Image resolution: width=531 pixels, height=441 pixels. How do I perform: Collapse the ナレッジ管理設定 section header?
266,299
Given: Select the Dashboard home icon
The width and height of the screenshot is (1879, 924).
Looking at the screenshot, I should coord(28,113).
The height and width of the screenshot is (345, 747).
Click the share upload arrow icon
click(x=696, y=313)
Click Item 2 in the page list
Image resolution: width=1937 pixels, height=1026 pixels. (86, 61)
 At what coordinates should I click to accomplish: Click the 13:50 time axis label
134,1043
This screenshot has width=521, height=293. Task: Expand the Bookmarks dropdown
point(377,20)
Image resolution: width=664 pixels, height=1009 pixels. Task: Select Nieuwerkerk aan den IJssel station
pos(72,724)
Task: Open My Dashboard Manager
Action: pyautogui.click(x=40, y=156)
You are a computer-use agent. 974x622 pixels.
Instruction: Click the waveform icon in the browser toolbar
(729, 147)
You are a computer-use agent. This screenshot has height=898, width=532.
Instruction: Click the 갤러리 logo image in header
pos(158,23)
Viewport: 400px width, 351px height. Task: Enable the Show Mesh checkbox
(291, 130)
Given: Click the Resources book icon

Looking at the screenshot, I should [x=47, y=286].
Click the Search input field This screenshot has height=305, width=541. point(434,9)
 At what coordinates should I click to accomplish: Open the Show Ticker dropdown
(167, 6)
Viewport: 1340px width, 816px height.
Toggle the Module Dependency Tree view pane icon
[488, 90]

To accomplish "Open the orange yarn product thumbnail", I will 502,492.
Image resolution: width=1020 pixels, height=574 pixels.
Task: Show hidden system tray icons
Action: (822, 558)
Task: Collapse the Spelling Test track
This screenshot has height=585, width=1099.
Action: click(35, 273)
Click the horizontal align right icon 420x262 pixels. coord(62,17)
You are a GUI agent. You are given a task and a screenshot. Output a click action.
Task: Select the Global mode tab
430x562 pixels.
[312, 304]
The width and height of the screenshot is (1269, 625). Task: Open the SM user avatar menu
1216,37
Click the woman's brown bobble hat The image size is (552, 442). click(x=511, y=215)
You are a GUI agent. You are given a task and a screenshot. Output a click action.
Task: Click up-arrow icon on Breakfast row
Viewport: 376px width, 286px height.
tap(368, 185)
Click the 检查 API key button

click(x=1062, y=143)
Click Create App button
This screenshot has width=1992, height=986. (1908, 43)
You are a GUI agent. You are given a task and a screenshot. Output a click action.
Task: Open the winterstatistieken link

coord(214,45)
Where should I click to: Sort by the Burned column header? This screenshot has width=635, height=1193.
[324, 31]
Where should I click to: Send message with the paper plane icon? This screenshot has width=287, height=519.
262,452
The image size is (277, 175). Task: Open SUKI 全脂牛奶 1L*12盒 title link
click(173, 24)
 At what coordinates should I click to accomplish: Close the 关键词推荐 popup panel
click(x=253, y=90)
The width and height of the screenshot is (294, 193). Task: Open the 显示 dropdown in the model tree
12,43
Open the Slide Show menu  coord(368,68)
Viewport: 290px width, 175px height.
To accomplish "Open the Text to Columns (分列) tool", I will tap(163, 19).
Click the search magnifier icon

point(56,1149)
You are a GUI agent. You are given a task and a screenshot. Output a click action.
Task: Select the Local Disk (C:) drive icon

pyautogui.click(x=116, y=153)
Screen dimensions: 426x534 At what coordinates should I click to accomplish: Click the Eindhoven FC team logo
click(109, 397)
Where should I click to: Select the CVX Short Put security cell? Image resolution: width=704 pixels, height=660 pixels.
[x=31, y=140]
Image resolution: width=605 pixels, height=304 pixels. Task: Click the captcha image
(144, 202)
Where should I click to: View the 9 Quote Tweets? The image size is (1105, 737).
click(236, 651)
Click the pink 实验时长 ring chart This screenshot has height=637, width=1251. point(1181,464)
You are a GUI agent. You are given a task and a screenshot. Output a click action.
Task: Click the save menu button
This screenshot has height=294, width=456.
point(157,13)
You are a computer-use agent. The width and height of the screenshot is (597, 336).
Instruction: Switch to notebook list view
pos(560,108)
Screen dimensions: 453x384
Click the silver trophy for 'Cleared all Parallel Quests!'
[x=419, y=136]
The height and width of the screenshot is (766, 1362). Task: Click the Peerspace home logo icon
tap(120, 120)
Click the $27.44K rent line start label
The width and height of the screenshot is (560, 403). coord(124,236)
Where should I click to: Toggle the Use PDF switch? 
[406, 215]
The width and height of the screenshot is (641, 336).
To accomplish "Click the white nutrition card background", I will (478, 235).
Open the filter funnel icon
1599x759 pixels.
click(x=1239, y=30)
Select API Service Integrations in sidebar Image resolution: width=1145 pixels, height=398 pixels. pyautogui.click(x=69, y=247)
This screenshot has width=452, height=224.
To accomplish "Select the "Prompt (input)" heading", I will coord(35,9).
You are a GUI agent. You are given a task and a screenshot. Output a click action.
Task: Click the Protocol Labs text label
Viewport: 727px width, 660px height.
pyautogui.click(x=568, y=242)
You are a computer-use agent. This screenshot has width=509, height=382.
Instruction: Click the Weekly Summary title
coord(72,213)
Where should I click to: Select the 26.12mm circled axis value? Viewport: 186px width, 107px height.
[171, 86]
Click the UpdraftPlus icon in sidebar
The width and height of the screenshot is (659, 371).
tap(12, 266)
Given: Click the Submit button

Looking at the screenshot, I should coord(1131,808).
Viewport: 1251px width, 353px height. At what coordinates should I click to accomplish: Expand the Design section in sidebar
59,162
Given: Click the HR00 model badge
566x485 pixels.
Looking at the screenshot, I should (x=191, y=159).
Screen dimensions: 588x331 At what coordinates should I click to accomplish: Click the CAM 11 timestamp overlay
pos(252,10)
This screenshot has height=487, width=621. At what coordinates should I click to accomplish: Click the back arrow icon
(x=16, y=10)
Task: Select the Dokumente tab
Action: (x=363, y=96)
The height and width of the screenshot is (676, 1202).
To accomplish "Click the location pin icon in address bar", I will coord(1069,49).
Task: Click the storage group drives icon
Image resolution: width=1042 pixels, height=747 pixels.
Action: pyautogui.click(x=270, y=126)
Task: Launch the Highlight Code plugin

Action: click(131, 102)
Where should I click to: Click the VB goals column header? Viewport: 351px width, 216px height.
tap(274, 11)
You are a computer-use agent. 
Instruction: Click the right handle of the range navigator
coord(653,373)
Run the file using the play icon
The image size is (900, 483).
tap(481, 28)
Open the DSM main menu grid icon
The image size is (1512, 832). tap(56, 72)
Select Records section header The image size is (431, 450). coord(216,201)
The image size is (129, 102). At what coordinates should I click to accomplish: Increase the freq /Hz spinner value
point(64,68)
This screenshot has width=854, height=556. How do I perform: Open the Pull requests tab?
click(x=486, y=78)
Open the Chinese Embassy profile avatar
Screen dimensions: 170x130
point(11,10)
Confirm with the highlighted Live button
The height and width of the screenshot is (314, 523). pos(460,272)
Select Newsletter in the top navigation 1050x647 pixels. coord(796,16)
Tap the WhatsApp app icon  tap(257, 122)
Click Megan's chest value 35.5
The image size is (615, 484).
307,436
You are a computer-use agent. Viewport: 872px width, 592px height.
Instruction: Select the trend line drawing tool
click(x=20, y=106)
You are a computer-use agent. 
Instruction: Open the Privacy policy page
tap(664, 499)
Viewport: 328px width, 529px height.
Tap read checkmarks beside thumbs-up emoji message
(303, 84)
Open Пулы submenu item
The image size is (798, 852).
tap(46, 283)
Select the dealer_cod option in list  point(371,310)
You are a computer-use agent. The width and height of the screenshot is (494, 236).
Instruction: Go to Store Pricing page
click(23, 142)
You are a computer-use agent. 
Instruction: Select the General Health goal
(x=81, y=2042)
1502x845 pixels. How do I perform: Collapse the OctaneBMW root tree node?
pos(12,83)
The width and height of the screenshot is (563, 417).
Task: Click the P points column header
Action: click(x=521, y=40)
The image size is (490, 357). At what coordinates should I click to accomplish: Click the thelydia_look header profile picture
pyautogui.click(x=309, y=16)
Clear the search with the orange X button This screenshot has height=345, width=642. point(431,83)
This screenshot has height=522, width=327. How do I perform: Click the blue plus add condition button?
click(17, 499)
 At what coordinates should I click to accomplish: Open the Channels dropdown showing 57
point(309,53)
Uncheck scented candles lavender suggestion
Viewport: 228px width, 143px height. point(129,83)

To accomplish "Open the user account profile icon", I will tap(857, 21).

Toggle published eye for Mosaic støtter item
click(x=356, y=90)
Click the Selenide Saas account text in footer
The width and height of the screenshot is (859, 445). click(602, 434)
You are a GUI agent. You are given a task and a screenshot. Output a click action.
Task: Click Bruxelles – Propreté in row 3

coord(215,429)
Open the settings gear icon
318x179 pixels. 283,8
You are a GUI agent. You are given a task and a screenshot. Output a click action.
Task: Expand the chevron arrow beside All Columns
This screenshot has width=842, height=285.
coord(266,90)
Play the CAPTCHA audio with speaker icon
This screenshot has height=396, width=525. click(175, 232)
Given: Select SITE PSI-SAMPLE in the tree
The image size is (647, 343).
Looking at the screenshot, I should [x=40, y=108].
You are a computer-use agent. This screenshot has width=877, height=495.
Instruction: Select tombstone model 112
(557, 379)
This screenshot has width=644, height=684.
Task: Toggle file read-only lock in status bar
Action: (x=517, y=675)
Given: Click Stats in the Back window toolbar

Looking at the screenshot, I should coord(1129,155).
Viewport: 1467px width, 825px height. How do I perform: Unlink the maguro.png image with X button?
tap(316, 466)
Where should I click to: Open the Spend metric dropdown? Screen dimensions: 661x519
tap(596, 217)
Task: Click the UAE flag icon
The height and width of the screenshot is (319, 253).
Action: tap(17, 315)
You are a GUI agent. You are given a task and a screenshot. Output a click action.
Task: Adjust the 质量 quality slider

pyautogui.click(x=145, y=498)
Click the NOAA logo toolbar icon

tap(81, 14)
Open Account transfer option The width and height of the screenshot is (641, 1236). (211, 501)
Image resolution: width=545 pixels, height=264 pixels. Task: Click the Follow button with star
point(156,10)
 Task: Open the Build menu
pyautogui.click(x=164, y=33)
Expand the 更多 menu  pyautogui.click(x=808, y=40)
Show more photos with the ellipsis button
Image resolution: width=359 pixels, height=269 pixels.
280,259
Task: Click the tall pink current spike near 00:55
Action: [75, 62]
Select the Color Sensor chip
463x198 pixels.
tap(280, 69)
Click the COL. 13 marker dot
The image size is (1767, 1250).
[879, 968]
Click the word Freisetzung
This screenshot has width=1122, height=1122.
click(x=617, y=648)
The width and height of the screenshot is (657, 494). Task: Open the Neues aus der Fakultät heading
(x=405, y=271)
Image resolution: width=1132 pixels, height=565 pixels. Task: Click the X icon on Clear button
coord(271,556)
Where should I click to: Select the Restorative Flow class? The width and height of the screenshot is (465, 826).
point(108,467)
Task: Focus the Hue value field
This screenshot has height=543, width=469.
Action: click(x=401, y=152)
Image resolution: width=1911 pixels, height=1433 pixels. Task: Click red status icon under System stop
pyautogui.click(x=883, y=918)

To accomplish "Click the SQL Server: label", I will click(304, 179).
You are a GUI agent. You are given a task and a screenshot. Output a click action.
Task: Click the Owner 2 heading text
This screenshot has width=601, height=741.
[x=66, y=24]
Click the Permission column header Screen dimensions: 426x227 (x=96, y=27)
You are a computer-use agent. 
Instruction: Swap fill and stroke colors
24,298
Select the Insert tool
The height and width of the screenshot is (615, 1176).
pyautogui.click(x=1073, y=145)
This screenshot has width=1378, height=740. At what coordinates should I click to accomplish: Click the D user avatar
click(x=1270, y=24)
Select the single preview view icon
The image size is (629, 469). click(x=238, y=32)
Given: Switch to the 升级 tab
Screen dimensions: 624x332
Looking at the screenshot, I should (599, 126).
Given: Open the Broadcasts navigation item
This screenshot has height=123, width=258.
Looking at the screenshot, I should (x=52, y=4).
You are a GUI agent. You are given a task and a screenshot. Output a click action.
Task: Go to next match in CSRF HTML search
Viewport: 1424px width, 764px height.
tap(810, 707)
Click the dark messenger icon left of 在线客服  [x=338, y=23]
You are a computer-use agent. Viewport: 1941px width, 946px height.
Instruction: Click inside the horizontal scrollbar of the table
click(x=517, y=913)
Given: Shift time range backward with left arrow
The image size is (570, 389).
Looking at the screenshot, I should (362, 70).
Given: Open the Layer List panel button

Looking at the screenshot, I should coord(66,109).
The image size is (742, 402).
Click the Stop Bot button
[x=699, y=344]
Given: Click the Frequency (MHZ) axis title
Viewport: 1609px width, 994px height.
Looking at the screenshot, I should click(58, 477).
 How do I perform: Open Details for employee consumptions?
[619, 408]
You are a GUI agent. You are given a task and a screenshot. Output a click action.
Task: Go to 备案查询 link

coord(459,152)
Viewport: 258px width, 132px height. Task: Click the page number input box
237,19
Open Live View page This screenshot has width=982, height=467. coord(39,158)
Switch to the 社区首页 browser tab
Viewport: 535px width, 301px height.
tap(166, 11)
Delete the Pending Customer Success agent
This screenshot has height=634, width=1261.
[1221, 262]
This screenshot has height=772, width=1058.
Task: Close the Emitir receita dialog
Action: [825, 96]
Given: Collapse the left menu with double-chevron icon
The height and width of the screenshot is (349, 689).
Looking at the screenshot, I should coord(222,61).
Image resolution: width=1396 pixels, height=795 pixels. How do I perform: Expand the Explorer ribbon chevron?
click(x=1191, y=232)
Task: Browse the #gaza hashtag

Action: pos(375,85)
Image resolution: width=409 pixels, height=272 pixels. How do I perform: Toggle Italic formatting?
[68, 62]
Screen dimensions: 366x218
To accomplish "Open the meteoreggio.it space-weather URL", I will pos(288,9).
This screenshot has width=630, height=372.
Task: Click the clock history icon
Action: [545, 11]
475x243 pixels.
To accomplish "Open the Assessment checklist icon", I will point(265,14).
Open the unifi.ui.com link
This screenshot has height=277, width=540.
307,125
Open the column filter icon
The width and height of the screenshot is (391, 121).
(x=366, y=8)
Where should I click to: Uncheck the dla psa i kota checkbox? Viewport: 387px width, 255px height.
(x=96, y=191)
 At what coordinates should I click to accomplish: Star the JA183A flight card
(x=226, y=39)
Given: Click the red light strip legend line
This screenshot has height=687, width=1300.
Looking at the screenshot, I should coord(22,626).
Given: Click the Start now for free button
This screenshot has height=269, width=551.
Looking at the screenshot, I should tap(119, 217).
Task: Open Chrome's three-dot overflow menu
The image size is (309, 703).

—————

▶ _Objective_
Please rewrite the records starting at the line containing "Where should I click to: Click" and ending at the line containing "tap(481, 28)", keeping every line, requests included. Multiply each click coordinate in the answers by 1.45 and round to the nearest whole number, with halves rounded up.

▶ _Completed exercise_
Where should I click to: Click the VB goals column header? Viewport: 351px width, 216px height.
tap(397, 16)
You are a computer-use agent. 
Instruction: Click the right handle of the range navigator
coord(947,541)
Run the file using the play icon
The image size is (900, 483).
tap(697, 41)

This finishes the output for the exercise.